▶ **Material provided**

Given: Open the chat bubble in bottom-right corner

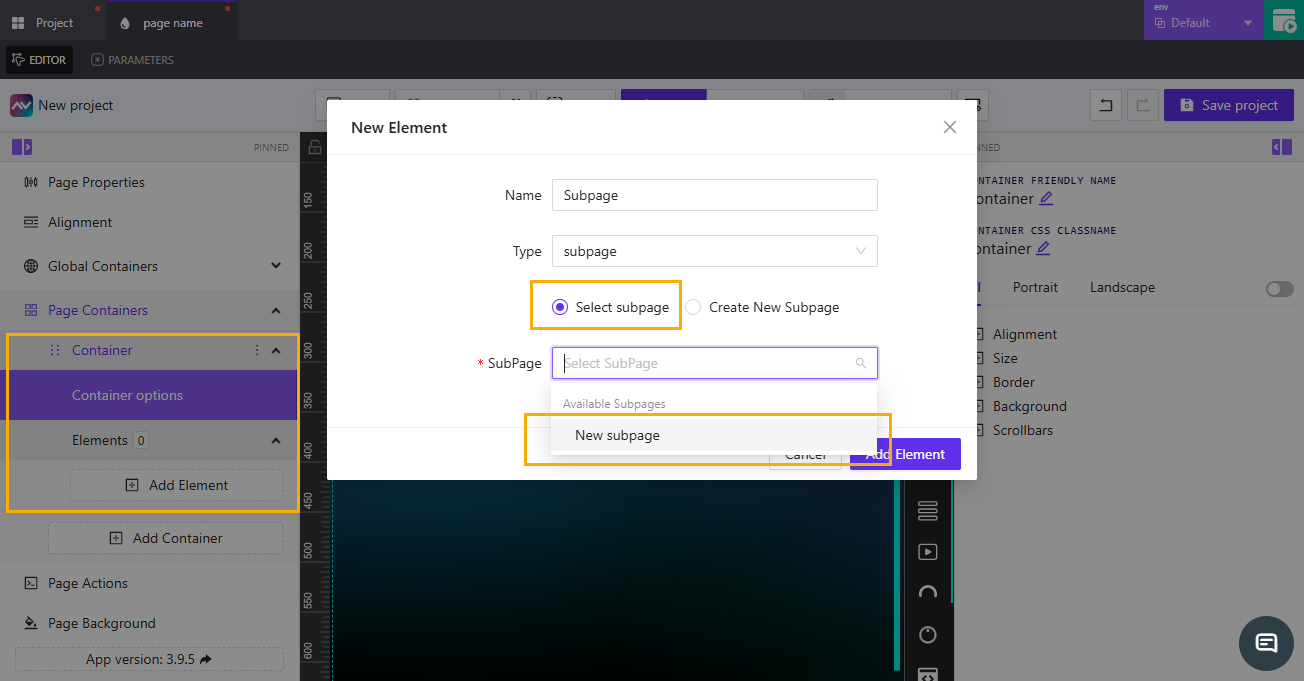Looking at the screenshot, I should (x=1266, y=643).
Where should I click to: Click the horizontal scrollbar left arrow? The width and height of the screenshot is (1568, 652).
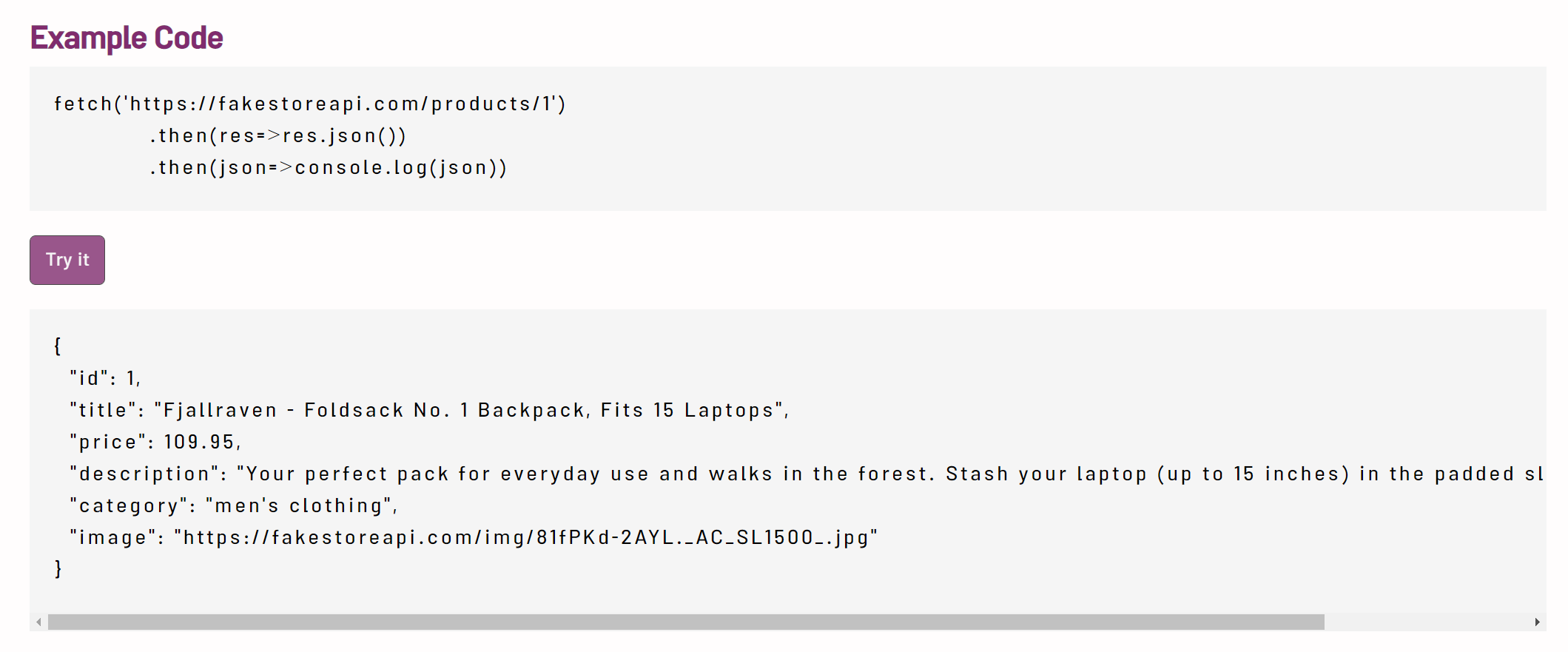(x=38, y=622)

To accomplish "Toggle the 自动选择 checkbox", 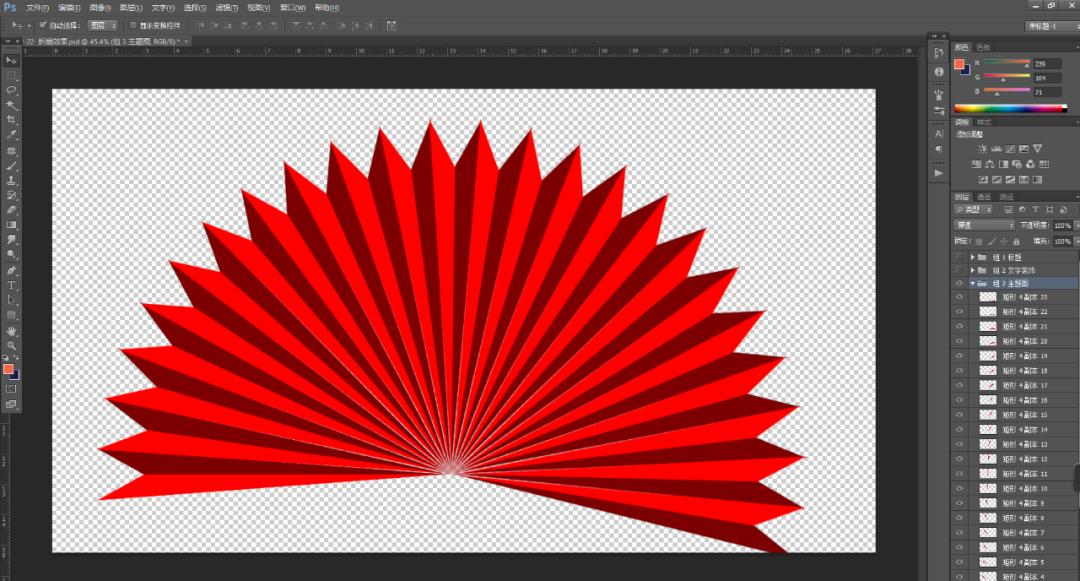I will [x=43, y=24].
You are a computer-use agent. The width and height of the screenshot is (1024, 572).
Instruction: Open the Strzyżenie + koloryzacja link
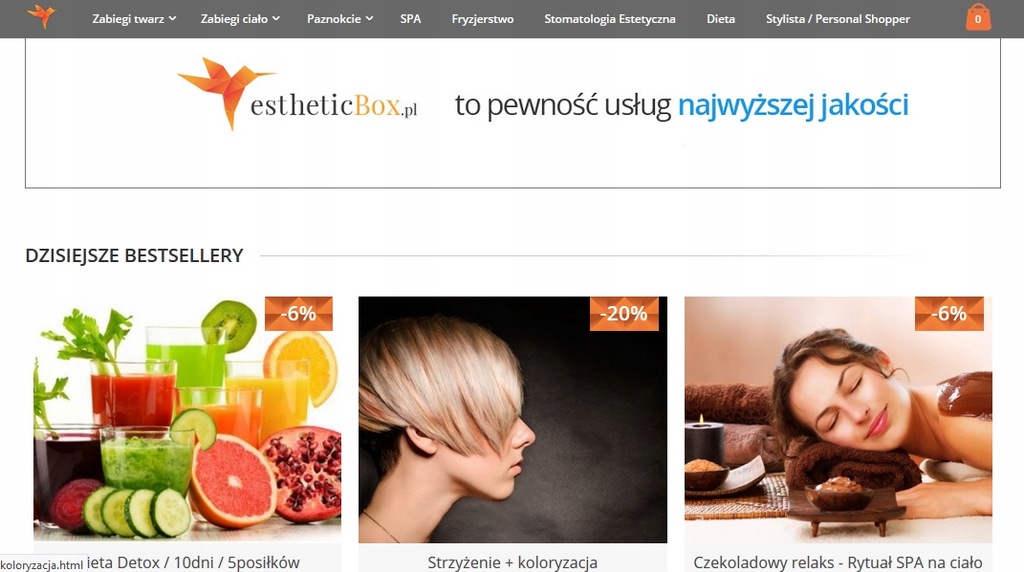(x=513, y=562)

* * *

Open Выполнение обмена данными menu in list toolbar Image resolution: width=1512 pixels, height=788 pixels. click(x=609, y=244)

...

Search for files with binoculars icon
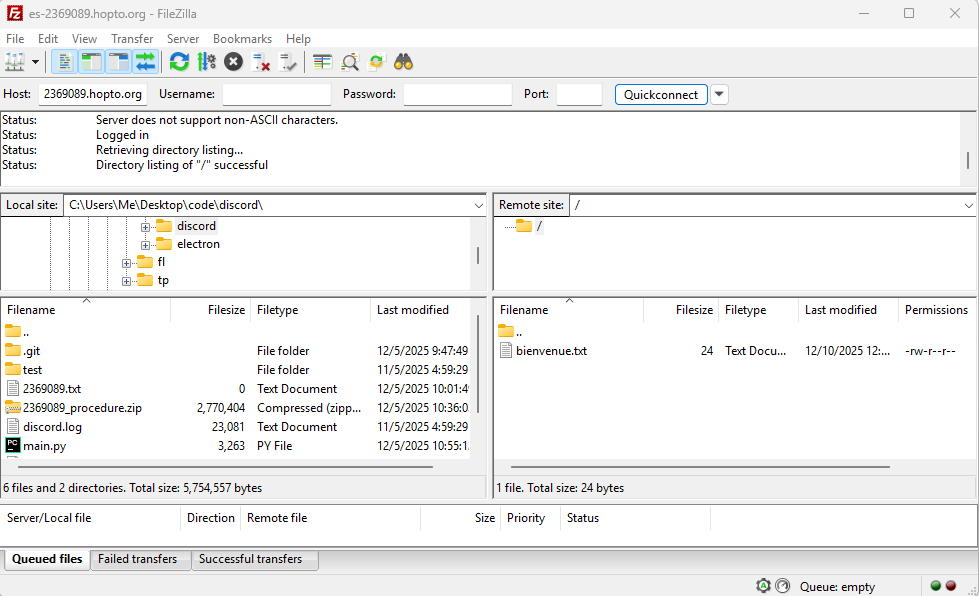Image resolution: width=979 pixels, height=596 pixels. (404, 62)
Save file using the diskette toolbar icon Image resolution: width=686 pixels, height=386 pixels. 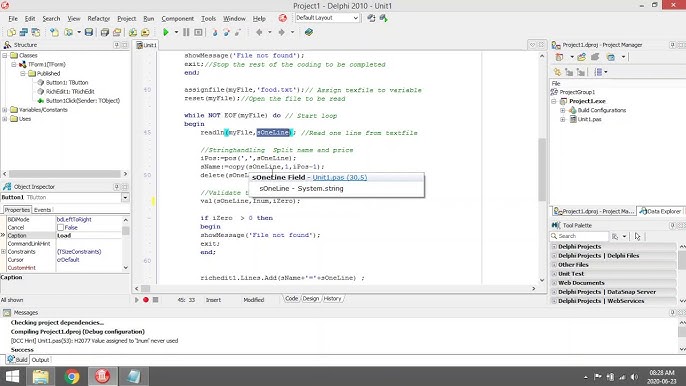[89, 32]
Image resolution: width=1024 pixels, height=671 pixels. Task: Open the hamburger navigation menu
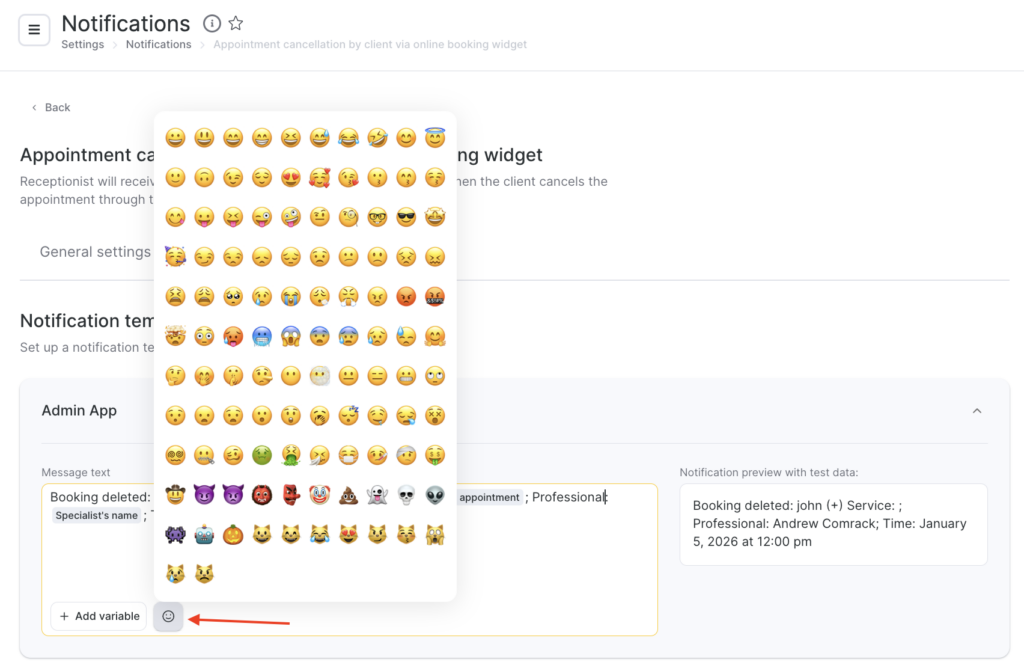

▶ **Task brief**
Gather every line above that contains the word "click" and copy each one out.

▶ **Answer**
Where should I click to: Click the horizontal scrollbar left arrow? The width and height of the screenshot is (1568, 652).
Open Выполнение обмена данными menu in list toolbar Image resolution: width=1512 pixels, height=788 pixels. click(x=609, y=244)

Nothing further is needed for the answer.